- READING TEXT -
^^^^
# Central Pressure for a star

1. Jul 25, 2008

### arunma

I have a question about the hydrostatic equation for a star's central pressure. I know that the central pressure for a star is,

$$\dfrac{dP}{dr} = \rho \dfrac{G M}{r^2}$$

My question is: why does this blow up at $$r = 0$$? Because of the singularity, I'm not sure how I can integrate the equation in order to obtain the total gravitational pressure on a star. Can anyone help? Thanks.

2. Jul 26, 2008

### Astronuc

Staff Emeritus
Well, firstly since M = M(r).

Think about the equation and what it is decribing, and the domain in which it is valid, i.e. pressure and density must increase as one descends toward the center of the star.

These might help.
^^^^
- PROVIDED MATERIAL -
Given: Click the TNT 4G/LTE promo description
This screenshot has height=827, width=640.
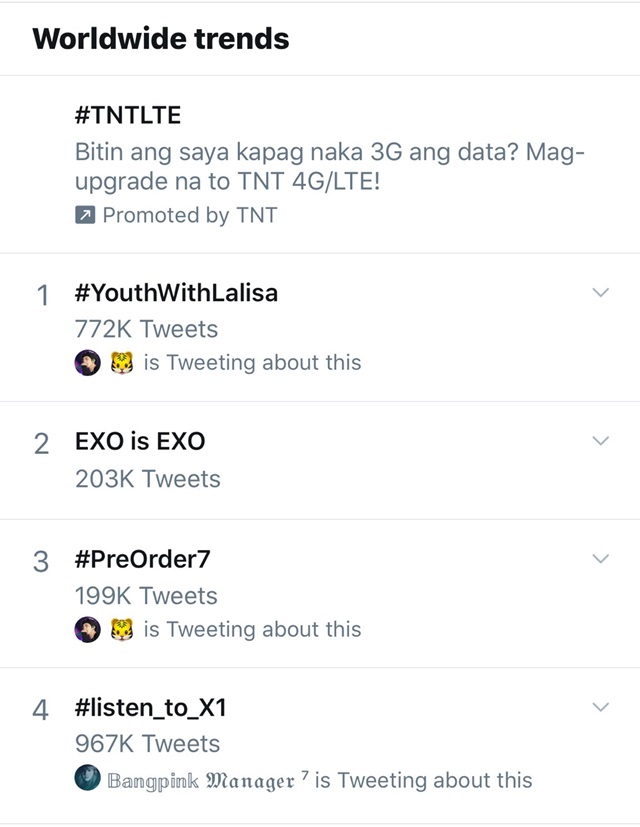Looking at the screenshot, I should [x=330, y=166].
^^^^
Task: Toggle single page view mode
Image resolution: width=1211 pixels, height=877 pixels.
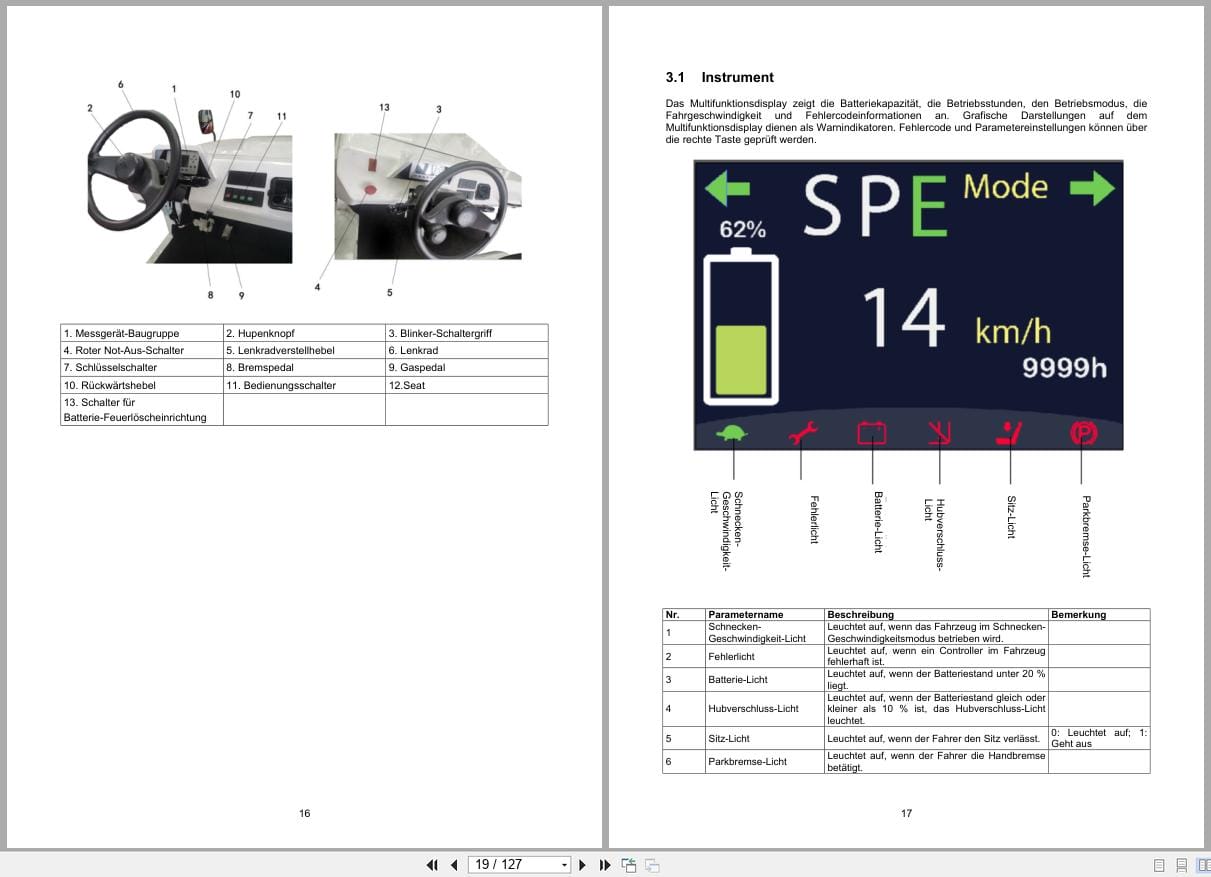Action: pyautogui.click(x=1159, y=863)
^^^^
Update the thread on a star's central pressure from "My question is: why" to "These might help.", swapping "singularity" for "divergence".

- OUTPUT BELOW -
My question is: why does this blow up at $$r = 0$$? Because of the divergence, I'm not sure how I can integrate the equation in order to obtain the total gravitational pressure on a star. Can anyone help? Thanks.

2. Jul 26, 2008

### Astronuc

Staff Emeritus
Well, firstly since M = M(r).

Think about the equation and what it is decribing, and the domain in which it is valid, i.e. pressure and density must increase as one descends toward the center of the star.

These might help.